= Stored data entries =
|---|

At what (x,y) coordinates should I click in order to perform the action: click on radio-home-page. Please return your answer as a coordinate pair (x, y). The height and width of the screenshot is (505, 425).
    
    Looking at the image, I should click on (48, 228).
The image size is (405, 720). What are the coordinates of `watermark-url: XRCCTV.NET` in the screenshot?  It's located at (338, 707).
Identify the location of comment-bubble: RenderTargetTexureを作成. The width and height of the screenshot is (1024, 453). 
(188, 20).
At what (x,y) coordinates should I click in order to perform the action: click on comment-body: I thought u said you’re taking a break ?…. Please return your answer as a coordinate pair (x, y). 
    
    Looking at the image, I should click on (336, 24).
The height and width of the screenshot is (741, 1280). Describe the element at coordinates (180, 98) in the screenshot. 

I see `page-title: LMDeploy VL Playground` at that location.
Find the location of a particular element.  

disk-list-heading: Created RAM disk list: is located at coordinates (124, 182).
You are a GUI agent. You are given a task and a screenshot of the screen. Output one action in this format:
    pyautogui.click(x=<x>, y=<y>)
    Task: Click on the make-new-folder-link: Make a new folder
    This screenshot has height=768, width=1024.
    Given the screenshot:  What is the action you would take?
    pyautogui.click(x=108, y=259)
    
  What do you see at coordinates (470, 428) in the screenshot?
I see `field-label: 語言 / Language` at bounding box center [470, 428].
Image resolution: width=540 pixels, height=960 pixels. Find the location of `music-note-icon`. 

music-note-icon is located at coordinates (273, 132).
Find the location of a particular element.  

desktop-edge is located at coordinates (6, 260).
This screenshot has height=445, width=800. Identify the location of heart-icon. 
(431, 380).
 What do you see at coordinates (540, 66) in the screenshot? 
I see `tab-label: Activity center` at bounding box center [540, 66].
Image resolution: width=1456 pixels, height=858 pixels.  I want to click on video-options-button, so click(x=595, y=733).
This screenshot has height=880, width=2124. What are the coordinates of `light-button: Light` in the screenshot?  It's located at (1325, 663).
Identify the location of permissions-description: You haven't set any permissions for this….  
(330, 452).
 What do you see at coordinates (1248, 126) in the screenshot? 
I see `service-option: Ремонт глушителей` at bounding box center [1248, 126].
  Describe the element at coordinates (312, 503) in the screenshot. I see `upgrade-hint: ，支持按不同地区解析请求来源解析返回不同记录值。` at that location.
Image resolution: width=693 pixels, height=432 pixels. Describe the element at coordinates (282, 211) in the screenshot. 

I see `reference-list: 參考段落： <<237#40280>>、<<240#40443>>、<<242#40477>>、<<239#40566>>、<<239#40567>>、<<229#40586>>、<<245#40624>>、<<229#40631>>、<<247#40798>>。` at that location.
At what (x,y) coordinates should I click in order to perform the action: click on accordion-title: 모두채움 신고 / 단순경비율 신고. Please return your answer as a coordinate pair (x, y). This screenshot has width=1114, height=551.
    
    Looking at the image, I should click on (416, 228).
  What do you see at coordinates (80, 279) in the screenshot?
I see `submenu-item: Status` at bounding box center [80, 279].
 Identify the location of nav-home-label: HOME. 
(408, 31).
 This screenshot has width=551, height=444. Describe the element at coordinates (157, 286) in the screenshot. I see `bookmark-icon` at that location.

|---|

= Your goal =
Rewrite every line of the data above as a JSON list of strings, with one string per line and no entries for blank lines.

= Exercise output =
[
  "At what (x,y) coordinates should I click in order to perform the action: click on radio-home-page. Please return your answer as a coordinate pair (x, y). The height and width of the screenshot is (505, 425).",
  "    Looking at the image, I should click on (48, 228).",
  "The image size is (405, 720). What are the coordinates of `watermark-url: XRCCTV.NET` in the screenshot?  It's located at (338, 707).",
  "Identify the location of comment-bubble: RenderTargetTexureを作成. The width and height of the screenshot is (1024, 453). ",
  "(188, 20).",
  "At what (x,y) coordinates should I click in order to perform the action: click on comment-body: I thought u said you’re taking a break ?…. Please return your answer as a coordinate pair (x, y). ",
  "    Looking at the image, I should click on (336, 24).",
  "The height and width of the screenshot is (741, 1280). Describe the element at coordinates (180, 98) in the screenshot. ",
  "I see `page-title: LMDeploy VL Playground` at that location.",
  "Find the location of a particular element.  ",
  "disk-list-heading: Created RAM disk list: is located at coordinates (124, 182).",
  "You are a GUI agent. You are given a task and a screenshot of the screen. Output one action in this format:",
  "    pyautogui.click(x=<x>, y=<y>)",
  "    Task: Click on the make-new-folder-link: Make a new folder",
  "    This screenshot has height=768, width=1024.",
  "    Given the screenshot:  What is the action you would take?",
  "    pyautogui.click(x=108, y=259)",
  "  What do you see at coordinates (470, 428) in the screenshot?",
  "I see `field-label: 語言 / Language` at bounding box center [470, 428].",
  "Image resolution: width=540 pixels, height=960 pixels. Find the location of `music-note-icon`. ",
  "music-note-icon is located at coordinates (273, 132).",
  "Find the location of a particular element.  ",
  "desktop-edge is located at coordinates (6, 260).",
  "This screenshot has height=445, width=800. Identify the location of heart-icon. ",
  "(431, 380).",
  " What do you see at coordinates (540, 66) in the screenshot? ",
  "I see `tab-label: Activity center` at bounding box center [540, 66].",
  "Image resolution: width=1456 pixels, height=858 pixels.  I want to click on video-options-button, so click(x=595, y=733).",
  "This screenshot has height=880, width=2124. What are the coordinates of `light-button: Light` in the screenshot?  It's located at (1325, 663).",
  "Identify the location of permissions-description: You haven't set any permissions for this….  ",
  "(330, 452).",
  " What do you see at coordinates (1248, 126) in the screenshot? ",
  "I see `service-option: Ремонт глушителей` at bounding box center [1248, 126].",
  "  Describe the element at coordinates (312, 503) in the screenshot. I see `upgrade-hint: ，支持按不同地区解析请求来源解析返回不同记录值。` at that location.",
  "Image resolution: width=693 pixels, height=432 pixels. Describe the element at coordinates (282, 211) in the screenshot. ",
  "I see `reference-list: 參考段落： <<237#40280>>、<<240#40443>>、<<242#40477>>、<<239#40566>>、<<239#40567>>、<<229#40586>>、<<245#40624>>、<<229#40631>>、<<247#40798>>。` at that location.",
  "At what (x,y) coordinates should I click in order to perform the action: click on accordion-title: 모두채움 신고 / 단순경비율 신고. Please return your answer as a coordinate pair (x, y). This screenshot has width=1114, height=551.",
  "    Looking at the image, I should click on (416, 228).",
  "  What do you see at coordinates (80, 279) in the screenshot?",
  "I see `submenu-item: Status` at bounding box center [80, 279].",
  " Identify the location of nav-home-label: HOME. ",
  "(408, 31).",
  " This screenshot has width=551, height=444. Describe the element at coordinates (157, 286) in the screenshot. I see `bookmark-icon` at that location."
]